If you are confident that your jobs will last more than 2 days while efficiently using the allocated resources, you can use a long QoS.

sbatch --partition={batch|gpu|bigmem} --qos=<cluster>-<partition>-long [...]

Following EuroHPC/PRACE Recommendations, the long QOS allow for an extended Max walltime (MaxWall) set to 14 days.

Node Type Cluster Partition Slurm command
regular aion batch sbatch [--account=<project>] --partition=batch --qos=aion-batch-long [...]
regular iris batch sbatch [--account=<project>] --partition=batch --qos=iris-batch-long [--constraint={broadwell,skylake}] [...]
gpu (v100) iris gpu sbatch [--account=<project>] --partition=gpu --qos=iris-gpu-long --gpus=1 [--constraint=volta{16,32}] [...]
gpu (h100) iris hopper sbatch [--account=<project>] --partition=hopper --qos=iris-hopper-long --gpus=1 [...]
bigmem iris bigmem sbatch [--account=<project>] --partition=bigmem --qos=iris-bigmem-long [...]

Important

Be aware however that special restrictions apply to long jobs. In sort, the constraints are the following.

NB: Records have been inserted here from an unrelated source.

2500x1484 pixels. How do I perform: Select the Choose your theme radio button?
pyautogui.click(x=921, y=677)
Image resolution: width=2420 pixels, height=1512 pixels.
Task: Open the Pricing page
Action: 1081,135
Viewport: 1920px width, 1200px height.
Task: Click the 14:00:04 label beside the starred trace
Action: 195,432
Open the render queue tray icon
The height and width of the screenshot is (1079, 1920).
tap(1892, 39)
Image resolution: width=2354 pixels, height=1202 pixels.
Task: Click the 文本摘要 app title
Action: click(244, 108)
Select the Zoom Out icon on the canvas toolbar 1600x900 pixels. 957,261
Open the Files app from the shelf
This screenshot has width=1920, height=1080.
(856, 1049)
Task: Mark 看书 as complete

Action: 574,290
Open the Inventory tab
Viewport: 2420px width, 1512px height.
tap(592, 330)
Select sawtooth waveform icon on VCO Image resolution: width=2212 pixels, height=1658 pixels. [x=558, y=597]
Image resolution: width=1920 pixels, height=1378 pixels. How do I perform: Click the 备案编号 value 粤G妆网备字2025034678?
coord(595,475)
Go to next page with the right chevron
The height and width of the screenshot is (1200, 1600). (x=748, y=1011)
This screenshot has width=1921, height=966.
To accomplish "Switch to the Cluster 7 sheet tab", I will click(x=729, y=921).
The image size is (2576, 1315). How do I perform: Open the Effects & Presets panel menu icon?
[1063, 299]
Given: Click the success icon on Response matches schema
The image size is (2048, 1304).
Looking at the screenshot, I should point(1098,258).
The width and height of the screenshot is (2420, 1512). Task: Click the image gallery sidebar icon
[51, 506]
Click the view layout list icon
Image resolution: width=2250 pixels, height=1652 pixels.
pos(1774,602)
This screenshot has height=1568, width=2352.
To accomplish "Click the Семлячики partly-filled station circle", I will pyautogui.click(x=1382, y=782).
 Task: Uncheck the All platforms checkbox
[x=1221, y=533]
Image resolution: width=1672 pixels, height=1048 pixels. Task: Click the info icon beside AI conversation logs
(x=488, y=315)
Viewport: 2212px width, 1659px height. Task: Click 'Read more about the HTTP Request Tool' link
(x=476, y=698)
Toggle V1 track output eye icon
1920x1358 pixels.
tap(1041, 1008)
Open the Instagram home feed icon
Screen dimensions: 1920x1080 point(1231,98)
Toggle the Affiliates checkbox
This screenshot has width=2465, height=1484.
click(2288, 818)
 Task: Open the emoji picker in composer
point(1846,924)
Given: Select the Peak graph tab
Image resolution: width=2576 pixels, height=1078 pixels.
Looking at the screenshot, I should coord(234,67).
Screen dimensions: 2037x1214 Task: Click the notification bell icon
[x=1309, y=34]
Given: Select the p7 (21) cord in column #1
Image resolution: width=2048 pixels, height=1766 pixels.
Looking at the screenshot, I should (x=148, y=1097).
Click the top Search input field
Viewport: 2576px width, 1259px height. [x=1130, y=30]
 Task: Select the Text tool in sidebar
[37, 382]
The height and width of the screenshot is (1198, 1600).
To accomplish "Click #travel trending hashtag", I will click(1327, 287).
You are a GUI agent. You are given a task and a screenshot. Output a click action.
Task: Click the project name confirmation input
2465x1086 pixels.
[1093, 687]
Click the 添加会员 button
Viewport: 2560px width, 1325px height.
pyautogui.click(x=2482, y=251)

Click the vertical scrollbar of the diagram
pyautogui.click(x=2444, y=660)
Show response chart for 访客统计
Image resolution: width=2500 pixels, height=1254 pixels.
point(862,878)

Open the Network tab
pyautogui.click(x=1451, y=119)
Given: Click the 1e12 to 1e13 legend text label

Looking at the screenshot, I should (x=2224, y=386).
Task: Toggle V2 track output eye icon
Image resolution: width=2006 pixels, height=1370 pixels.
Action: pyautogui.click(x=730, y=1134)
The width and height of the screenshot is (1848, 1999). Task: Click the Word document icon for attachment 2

  • There is a per partition limit to the maximum number of concurrent nodes involved in long jobs (call the alias sqos defined in UL HPC systems for details).
  • In batch partitions no more than 8 long jobs per User (MaxJobsPU) are allowed, using no more than 16 nodes per jobs.
  • In gpu partition no more than 4 long jobs per User (MaxJobsPU) are allowed, using no more than 2 nodes per jobs.
  • In bigmem partition no more than 4 long jobs per User (MaxJobsPU) are allowed, using no more than 2 nodes per jobs.